Key Responsibilities
- Gen AI: Develop and deploy scalable production Gen AI systems and applications.
- Predictive ML: Develop and deploy batch and real-time model inference pipelines to production, perform end-to-end integration testing.
- Mode Serving Framework: Develop in-house model serving framework or integrate open-source model serving framework with enterprise AI and data platform.
- ML System Design: Architect scalable machine learning and Gen AI systems that integrate with existing AI and data platforms and infrastructure, focusing on automation, operation efficiency, and reliability.
- Data Analysis & Processing: Perform data analysis, data preprocessing, and feature engineering on complex structured and unstructured and large datasets for machine learning models and AI applications.
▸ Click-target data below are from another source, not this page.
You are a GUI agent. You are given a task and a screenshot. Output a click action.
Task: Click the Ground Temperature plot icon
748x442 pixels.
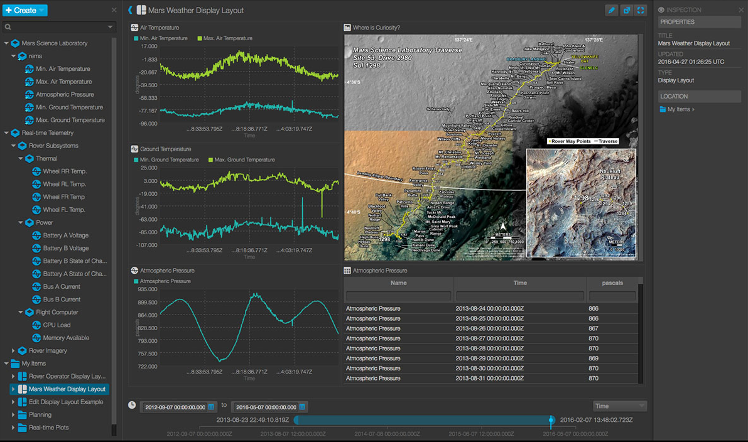click(x=134, y=149)
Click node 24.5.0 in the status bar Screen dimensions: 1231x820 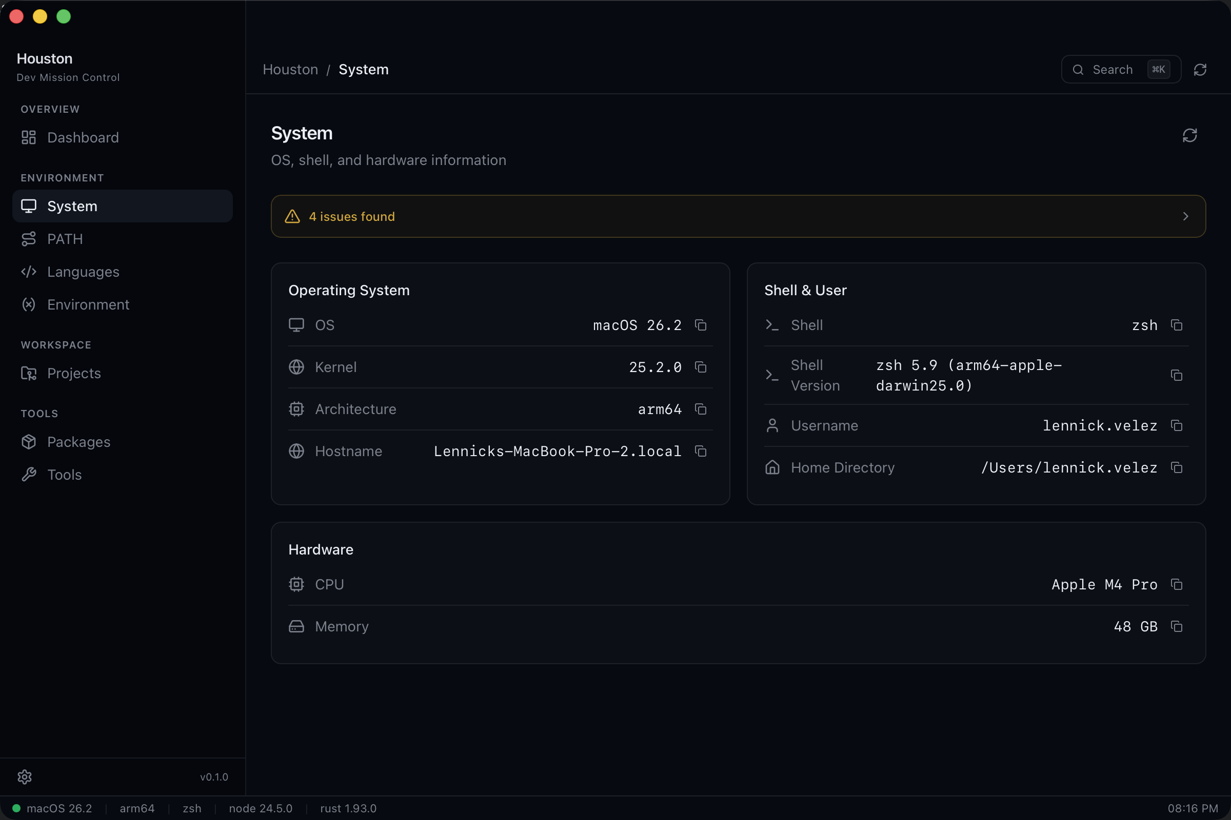click(x=260, y=808)
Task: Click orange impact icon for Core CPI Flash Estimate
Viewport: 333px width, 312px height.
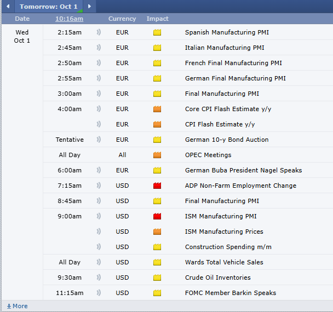Action: click(157, 109)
- Model Deployment & Monitoring: Build and deploy model inference pipeline, ground truth pipeline, model monitoring pipeline to production environment. Continuously monitor production model performance and system performance.
- Automation: Build CI/CD pipelines to automate model deployment, deployment validation, model performance monitoring, and model retraining.
- Research: Stay up to date with the latest advancements in AI/ML technologies and apply them to improve existing ML systems or develop new systems and solutions.
- Technical Leadership: Provide technical expertise with a focus on efficiency, reliability, scalability, and security; includes planning, evaluating, recommending, designing, operationalizing, and supporting solutions in compliance with enterprise and industry standards.
- Collaboration: Work with AI/ML platform team, machine learning scientists, product owners and business partners to gather use case requirements and implement technical solutions for production AI/ML models and applications.
Job Requirements
Required Technical Qualifications
- Undergraduate degree required, advanced technical degree preferred (e.g., math, physics, engineering, finance or computer science) Graduate's degree preferred with either progressive project work experience.
- 2+ years of extensive programming experience, 1+ year experience of building machine learning production systems.
- Solid knowledge of applied Machine Learning, Deep Learning, Large Language Models.
- Solid experience with developing MLOps/AIOps CI/CD pipelines for deploying AI/ML models.
- Solid experience with RAG, Agentic AI, LLM fine tuning, LLM serving, end-to-end GenAI application development, deployment, and production.
- Solid cloud experience with Azure or AWS and cloud AI/ML services such as Databricks, Kubernetes, docker and container orchestration, Azure Machine Learning, Azure Data Factory.
- Strong experience with PySpark for big data processing and PyTorch for deep learning model serving.
- Expert coder with Python, Java, or Scala.
- Practical expertise in performance tuning, bottleneck problems analysis, and troubleshooting.
Preferred Qualifications
- Knowledge of cloud engineering.
- Self-motivated and demonstrated ability to take independent action to deliver results.
- Highly developed critical thinking, analytical and problem-solving skills.
- Strong verbal and written communication skills, with the ability to work effectively across teams.